平成12年から28年に発生した腸管出血性大腸菌食中毒137事例の原因食品の概要は、食肉類115件(83.9%)、野菜、サラダ類6件(4.4%)、漬物6件(4.4%)、その他10件(7.3%)となっています。(厚生労働省食中毒発生事例より)
以上のように、野菜が原因とされる腸管出血性大腸菌の感染例も報告されていますので、野菜の衛生管理にも十分注意する必要があります。
具体的には、
- 野菜は新鮮なものを購入し、冷蔵庫で保管するなど保存に気をつける。
- ブロッコリーやカリフラワーなどの形が複雑なものは、熱湯で湯がく。
- レタスなどの葉菜類は、一枚ずつはがして流水で十分に洗う。
- きゅうりやトマト、りんごなどの果実もよく洗い、皮をむいて食べる。
- 食品用の洗浄剤や次亜塩素酸ナトリウムなどの殺菌剤を使ったり、加熱することにより殺菌効果はより高まります。
まな板は、使用の都度、洗浄剤でしっかり洗い、熱湯または次亜塩素酸ナトリウム製剤(台所用漂白剤)で、消毒するとよいでしょう。
なお、野菜や果実など生食用食品に用いるまな板と、肉や魚などに用いるまな板は使い分けることが必要です。
腸管出血性大腸菌は75℃で1分間以上の加熱で死滅しますので、食肉も加熱して食べる限り、安全です。
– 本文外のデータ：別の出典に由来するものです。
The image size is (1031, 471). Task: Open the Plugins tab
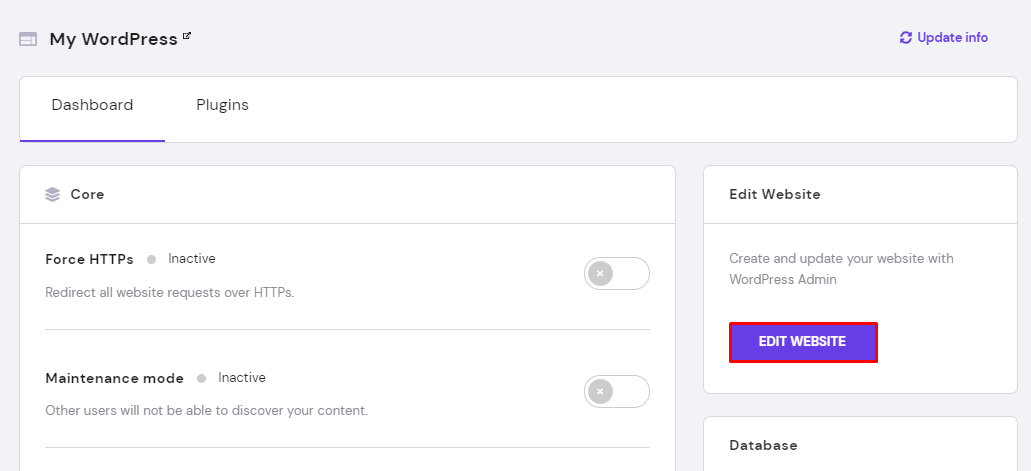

特に、ハンバーグなどの挽肉を使った食品、テンダライズ処理(針状の刃を刺し通し、原形を保ったまま硬い筋や繊維を短く切断する処理)、タンブリング処理(調味液を機械的に浸透する処理)、結着(他の食肉の断片を結着させ成型する処理)を行った食肉は、中心部まで75℃で1分間以上加熱して食べましょう。
なお、レバー等の食肉を生で食べることはひかえるとともに、加熱不十分な食肉(牛タタキ等)を乳幼児やお年寄りには食べさせないようにしましょう。